Sentiment on the group, despite the occasional glimmer of hope, remains decidedly negative.

  • Blame the "dollar - oil" reversal trade,

 

  • Or blame fears of oil demand destruction (more properly termed demand growth erosion since no one sees global crude demand declining in 2008 or 2009 but only rising 1 mm bopd each year),

 

  • Or blame a perceived natural gas glut in the states.

 

  • Or blame job security at the hedge funds, as in "I know its cheap but I'll blow it out now and buy it back this Fall even cheaper ... if I still have job".

 

  • Or blame poorly guided Hurricanes which don't seem to understand the energy markets and their place in them,

 

  • Or blame a kinder, gentler Iran (right, right, I know, give me a break)

 

  • Or a vacationing Movement for the Emancipation of the Nigerian Delta,

 

  • Or blame the new OPEC motto: "oil prices are too high".  The unpublished second line to the motto reads "because we need the West to continue to buy oil and not develop alternatives that would cut the number of Palm Shaped Islands under construction" but that's too long and sounds a little greedy,



  • Or blame the Olympcis (well, in the last week anyway) for providing a bright and shiny and non-coal burning distraction and thereby reinforcing the Summer doldrums in the market,

 

  • Or blame Speculators who, when they are on the short side of a trade, unless its is a financial stock, are actually like by Congress, a body who I think should be blamed for many things and often.

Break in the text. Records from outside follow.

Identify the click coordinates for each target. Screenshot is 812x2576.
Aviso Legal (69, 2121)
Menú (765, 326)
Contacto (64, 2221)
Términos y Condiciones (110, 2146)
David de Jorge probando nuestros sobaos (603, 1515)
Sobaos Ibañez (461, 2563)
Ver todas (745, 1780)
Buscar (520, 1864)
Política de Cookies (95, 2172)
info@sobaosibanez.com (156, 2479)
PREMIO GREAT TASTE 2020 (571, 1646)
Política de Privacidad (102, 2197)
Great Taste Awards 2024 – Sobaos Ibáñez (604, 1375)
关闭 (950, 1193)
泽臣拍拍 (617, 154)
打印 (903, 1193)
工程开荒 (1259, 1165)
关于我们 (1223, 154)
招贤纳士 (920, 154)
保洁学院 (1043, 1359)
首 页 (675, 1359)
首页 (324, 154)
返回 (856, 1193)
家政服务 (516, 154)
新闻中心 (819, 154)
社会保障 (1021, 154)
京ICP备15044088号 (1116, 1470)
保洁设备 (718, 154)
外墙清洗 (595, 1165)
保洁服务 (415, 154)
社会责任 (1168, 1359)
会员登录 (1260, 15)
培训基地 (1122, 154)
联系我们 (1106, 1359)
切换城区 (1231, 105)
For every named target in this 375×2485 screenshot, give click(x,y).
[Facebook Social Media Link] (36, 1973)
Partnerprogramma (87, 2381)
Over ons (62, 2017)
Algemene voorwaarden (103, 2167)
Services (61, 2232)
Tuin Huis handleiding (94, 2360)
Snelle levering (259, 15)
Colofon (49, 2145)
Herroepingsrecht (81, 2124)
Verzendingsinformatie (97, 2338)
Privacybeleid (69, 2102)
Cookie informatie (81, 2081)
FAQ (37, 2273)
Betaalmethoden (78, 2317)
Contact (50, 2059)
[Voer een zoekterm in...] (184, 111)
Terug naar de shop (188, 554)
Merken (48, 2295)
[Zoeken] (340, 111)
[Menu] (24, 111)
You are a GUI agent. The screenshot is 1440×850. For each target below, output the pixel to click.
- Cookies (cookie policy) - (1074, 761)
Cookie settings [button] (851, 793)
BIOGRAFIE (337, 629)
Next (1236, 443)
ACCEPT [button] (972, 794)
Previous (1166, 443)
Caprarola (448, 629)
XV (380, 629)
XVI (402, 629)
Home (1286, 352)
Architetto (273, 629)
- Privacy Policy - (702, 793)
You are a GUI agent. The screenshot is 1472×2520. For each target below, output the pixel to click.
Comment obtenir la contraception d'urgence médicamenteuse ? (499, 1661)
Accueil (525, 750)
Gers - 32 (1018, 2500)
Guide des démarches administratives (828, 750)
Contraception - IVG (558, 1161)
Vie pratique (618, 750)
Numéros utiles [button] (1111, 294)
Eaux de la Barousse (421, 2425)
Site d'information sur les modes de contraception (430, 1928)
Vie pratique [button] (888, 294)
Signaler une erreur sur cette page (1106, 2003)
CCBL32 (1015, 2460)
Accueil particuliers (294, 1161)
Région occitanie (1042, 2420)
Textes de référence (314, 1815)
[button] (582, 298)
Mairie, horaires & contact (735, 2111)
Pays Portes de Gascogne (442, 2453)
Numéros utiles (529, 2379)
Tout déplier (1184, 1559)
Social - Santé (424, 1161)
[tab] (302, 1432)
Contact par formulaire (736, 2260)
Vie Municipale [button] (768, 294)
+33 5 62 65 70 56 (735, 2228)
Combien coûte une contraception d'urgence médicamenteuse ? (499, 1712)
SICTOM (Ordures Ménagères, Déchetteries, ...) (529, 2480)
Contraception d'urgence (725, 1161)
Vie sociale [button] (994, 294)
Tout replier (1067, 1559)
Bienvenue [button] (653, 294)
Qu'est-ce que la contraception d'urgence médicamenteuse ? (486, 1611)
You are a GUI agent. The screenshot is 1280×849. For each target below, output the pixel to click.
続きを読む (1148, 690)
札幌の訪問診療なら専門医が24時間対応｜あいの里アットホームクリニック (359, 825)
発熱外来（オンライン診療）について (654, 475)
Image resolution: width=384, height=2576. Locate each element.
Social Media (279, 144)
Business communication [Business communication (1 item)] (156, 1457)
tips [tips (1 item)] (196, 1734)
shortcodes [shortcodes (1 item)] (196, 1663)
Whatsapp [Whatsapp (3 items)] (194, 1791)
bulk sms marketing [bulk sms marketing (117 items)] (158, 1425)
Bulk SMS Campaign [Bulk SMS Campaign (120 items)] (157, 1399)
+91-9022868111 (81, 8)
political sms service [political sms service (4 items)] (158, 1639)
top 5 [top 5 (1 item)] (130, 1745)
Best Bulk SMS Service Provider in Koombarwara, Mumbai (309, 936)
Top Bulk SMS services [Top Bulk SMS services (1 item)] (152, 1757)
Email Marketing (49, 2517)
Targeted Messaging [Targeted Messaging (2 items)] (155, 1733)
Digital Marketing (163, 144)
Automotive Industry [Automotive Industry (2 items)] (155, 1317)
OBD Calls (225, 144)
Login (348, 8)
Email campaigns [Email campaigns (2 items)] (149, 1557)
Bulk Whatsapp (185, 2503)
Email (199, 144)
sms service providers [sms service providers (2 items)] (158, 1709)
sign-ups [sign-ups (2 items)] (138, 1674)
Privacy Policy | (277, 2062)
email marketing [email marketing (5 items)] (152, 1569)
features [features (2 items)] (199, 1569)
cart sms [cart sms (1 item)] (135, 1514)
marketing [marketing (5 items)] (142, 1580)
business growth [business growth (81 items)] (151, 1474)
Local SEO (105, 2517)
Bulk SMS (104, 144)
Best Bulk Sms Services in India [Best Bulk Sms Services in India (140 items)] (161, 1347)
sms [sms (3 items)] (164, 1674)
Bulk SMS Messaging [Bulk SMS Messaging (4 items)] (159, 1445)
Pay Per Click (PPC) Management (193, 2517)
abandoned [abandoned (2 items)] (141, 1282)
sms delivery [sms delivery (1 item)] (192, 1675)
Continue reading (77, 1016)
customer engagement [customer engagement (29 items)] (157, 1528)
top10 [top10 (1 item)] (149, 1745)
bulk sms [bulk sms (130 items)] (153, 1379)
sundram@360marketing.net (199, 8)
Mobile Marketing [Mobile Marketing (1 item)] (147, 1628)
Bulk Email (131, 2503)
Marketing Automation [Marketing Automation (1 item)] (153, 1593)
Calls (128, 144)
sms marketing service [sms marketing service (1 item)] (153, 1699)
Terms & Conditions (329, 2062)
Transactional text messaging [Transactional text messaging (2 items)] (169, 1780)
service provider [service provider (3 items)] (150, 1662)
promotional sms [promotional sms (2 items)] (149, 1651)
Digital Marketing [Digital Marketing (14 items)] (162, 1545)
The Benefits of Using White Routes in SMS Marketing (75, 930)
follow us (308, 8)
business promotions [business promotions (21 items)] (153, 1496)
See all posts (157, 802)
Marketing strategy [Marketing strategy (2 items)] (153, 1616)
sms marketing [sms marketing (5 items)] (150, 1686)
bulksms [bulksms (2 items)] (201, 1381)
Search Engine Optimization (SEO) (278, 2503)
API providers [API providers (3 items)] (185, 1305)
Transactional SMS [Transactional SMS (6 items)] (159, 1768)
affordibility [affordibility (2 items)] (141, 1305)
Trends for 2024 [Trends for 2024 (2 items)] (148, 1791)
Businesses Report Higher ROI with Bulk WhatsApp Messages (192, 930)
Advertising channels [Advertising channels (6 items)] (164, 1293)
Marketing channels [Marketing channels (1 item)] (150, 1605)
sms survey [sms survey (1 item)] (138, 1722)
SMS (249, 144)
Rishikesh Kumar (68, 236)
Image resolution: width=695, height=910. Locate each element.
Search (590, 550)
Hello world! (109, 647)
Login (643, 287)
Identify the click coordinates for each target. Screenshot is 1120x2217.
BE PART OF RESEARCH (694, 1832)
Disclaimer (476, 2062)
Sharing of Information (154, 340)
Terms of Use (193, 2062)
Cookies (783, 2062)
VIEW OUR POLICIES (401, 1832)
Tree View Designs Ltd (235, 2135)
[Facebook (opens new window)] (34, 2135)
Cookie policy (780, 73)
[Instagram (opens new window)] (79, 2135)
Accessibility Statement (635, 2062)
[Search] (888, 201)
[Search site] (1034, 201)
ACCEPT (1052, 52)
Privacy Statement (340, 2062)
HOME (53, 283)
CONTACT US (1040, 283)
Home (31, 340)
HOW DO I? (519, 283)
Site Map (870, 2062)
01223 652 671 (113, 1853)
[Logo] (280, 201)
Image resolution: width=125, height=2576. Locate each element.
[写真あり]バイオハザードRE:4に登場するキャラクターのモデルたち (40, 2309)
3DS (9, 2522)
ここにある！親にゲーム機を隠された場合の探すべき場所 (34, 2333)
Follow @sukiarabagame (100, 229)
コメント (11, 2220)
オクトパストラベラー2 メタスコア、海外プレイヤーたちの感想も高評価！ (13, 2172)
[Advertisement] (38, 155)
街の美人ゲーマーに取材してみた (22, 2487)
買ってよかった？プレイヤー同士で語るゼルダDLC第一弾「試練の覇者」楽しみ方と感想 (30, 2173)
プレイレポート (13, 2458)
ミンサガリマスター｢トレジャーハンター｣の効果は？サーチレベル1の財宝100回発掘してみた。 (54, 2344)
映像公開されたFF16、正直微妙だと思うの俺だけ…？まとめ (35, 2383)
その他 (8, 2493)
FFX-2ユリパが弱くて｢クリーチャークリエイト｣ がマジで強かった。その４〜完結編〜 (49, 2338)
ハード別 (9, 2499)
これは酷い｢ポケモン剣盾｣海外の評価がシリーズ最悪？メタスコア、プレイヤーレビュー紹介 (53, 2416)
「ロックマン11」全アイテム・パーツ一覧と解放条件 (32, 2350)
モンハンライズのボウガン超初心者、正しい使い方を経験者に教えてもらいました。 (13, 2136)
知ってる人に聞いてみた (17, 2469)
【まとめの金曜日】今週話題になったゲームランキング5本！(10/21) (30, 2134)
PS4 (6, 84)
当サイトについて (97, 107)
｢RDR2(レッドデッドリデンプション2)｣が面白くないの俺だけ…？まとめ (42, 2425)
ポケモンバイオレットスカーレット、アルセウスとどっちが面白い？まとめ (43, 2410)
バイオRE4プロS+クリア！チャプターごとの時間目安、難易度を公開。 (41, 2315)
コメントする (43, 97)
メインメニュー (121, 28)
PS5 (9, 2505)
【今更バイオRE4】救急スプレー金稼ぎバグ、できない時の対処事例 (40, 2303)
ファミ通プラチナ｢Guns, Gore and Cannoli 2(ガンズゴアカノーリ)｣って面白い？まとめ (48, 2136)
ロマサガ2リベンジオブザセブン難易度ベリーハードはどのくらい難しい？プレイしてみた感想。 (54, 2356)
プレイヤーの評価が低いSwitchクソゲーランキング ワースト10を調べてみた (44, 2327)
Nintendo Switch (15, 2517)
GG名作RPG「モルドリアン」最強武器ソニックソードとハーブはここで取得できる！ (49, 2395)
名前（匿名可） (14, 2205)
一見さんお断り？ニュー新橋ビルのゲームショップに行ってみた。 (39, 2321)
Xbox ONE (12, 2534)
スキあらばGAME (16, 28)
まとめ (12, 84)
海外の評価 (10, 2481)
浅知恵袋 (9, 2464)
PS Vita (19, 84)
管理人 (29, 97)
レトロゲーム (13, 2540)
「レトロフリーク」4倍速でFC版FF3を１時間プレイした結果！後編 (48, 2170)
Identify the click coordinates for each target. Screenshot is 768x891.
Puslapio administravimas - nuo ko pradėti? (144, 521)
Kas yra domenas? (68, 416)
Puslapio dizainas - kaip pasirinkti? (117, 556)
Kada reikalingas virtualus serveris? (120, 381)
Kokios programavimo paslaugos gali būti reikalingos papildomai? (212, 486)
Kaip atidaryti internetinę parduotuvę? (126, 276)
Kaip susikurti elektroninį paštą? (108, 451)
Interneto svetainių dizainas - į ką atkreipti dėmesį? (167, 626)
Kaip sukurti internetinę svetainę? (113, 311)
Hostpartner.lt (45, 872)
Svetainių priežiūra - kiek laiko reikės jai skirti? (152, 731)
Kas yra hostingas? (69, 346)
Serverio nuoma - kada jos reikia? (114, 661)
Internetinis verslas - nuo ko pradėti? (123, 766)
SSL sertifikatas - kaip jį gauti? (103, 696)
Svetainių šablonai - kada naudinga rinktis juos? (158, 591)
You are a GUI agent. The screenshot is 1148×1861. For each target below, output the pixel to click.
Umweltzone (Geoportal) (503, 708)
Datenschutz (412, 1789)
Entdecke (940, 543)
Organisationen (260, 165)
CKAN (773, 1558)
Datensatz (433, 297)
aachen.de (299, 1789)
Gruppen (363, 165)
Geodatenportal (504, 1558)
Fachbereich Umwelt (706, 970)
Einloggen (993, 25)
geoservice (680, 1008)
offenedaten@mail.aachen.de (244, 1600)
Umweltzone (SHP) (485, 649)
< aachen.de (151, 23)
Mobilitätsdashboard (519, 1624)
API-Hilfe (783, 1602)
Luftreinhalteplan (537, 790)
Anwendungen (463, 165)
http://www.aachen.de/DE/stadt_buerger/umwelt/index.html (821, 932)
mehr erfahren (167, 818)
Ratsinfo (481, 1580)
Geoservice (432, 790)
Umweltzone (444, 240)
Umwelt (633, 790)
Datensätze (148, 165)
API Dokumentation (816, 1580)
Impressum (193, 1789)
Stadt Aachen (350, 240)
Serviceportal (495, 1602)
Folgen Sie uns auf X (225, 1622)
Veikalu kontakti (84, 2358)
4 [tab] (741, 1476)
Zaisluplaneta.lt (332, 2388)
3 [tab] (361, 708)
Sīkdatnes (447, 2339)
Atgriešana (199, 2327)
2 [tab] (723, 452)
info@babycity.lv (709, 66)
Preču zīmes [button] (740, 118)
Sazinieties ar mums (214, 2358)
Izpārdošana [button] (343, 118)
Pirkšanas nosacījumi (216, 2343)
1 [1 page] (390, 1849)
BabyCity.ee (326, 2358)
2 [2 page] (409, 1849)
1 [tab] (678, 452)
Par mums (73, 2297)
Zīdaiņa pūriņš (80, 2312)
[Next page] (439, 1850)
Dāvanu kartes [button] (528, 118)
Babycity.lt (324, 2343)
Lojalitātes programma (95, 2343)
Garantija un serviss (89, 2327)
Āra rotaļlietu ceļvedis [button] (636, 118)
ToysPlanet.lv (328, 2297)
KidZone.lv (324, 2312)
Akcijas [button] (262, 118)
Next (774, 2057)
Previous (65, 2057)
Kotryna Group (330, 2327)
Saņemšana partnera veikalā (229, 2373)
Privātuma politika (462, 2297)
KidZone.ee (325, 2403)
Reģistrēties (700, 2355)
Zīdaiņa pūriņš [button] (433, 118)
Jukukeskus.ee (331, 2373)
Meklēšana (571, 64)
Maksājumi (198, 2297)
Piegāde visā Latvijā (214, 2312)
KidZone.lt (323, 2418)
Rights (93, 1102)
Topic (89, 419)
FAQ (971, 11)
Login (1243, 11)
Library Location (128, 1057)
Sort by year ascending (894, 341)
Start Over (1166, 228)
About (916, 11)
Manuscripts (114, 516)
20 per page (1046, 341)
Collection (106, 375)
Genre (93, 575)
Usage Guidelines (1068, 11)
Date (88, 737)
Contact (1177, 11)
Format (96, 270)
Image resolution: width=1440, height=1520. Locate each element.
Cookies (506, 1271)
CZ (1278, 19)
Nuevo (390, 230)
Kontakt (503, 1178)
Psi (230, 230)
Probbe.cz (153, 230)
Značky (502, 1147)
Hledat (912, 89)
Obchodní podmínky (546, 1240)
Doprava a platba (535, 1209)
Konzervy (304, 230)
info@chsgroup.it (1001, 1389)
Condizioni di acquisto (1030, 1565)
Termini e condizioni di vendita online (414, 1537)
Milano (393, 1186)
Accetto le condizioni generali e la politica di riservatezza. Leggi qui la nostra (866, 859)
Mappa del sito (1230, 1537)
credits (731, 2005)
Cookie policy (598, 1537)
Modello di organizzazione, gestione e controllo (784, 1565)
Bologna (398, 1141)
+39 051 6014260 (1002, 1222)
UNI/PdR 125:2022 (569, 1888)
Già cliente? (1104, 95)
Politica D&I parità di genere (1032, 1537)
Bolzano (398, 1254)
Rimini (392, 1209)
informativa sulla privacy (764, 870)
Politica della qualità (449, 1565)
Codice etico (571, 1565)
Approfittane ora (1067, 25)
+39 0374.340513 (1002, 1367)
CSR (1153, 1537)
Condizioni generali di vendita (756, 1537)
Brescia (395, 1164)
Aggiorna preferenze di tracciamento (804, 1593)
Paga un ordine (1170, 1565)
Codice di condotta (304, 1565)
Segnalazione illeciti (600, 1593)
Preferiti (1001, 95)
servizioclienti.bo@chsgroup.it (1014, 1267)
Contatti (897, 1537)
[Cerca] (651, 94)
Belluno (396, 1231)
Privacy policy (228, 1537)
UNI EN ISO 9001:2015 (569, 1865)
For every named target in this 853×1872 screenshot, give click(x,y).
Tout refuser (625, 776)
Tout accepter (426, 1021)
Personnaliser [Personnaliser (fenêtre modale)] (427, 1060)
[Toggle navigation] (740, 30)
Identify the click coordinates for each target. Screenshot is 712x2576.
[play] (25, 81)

The fact of the matter is that right now not war, not pipeline disruption, and not larger than expected or even unexpected product draw downs can stop the tumbling energy market at this time from er, well, tumbling. The true reason(s) for the fall don't matter as much as recognizing what will alter sentiment and get the group back on track. Until sentiment improves I plan on being more opportunistic with options trades while doing the legwork (listening, reading, and spreadsheeting) to lay the ground work for future equity and option entries.  



 

 

2 Responses to “Wrap – Week Ended 08/15/08”

  1. 1
    sane Says:

    Was in Mexico this week. Met an engineer for Pemex who works at the Cantarell complex at the resort I was at. He said that Pemex has the ability to stave off some of the decline of Cantarell and possibly maintain a steady production rate for a couple of more years, but lack of money has been one of the main drivers in the rapid decline of production. He was saying that a lot of peoples around Pemex are more and more supportive every day of jv’s with international oil COs, but that he doubts it will ever happen d/t the government. He even admitted that they know there is a bunch of oil around Mexico, but that they just don’t have the tech and know how to get it out of the ground efficiently and or quickly enough. He said Mexico is going to be hurting here soon when their cash cow becomes there debt wagon when they have to start importing oil.

  2. 2
    ddaley Says:

    http://seekingalpha.com/article/91289-five-options-ideas-chesapeake-energy-cit-group-commercial-metals-gld-campbell-soup?source=d_email
    Among some of the more bullish trades: call spreads on Chesapeake Energy (CHK), a substantial ratio spread on CIT Group (CIT), bullish spreads on Commercial Metals (CMC), butterflies on the SPDR Gold Trust (GLD), and call buying in Campbell Soup (CPB).

    Bullish Trading Hits Chesapeake Energy

    Chesapeake Energy saw bullish trading throughout the week. The stock finished Friday trading for $45.53 and up 5.2 percent from a week ago despite three-month lows in crude oil. In the options market, bullish spread trading was seen on more than one occasion. For example, at 15:00 Eastern time Wednesday, 4,300 of the CHK October 50 calls traded on the offer for $2.75 a contract. The same number of October 60s traded bidside for .75. Open interest in the 50s increased by 4,756 and the 60s saw open interest increase by 4,359 contracts.

    So, it appears that the volume represents opening of bullish spreads. If so, the strategist is looking for a big move in CHK. With the stock at $45.00, they are paying $2.00 for the spread, with the potential of making $8.00 if shares of Chesapeake move to $60 and or beyond by October options expiration.